Problem statement:
Word for word, transcribe the data below from the line with "Open the Файл tab in Explorer" to the line with "Image resolution: width=252", keeping both of those lines.

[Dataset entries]
============================================================
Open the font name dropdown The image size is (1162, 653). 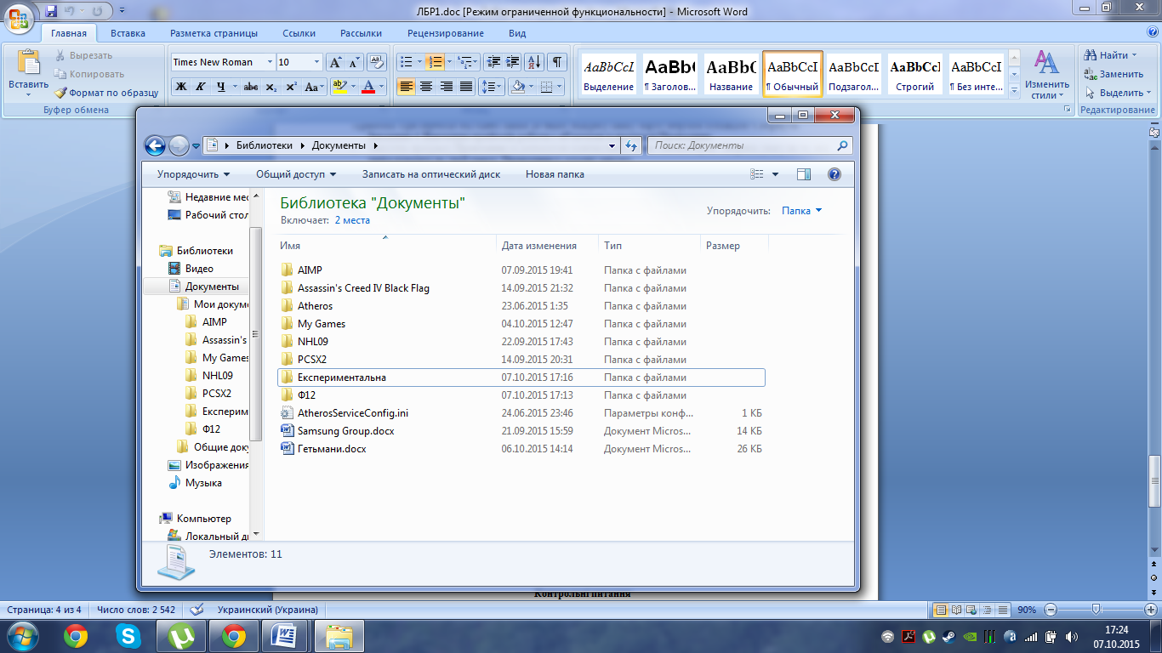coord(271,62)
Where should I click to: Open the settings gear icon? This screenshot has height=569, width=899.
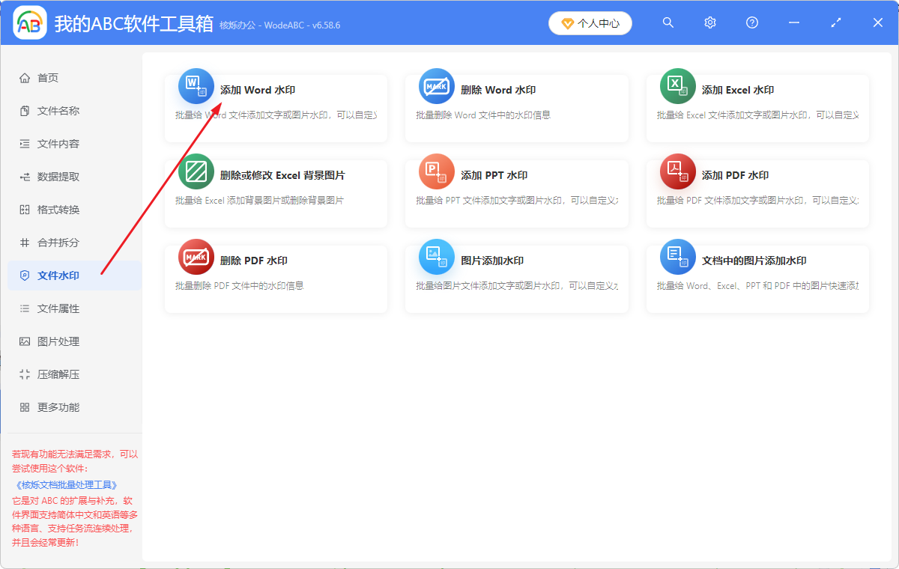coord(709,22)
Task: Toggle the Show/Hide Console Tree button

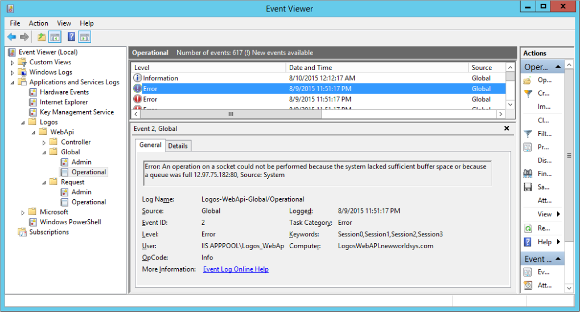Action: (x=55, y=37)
============================================================
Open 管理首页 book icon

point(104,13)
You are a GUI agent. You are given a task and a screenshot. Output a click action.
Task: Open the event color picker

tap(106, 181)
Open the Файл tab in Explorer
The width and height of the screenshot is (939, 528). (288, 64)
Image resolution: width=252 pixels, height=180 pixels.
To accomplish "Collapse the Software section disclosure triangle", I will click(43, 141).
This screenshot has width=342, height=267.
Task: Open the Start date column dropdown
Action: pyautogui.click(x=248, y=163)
============================================================
Your solution:
Open the Файл tab in Explorer
The width and height of the screenshot is (939, 528). (288, 64)
Image resolution: width=252 pixels, height=180 pixels.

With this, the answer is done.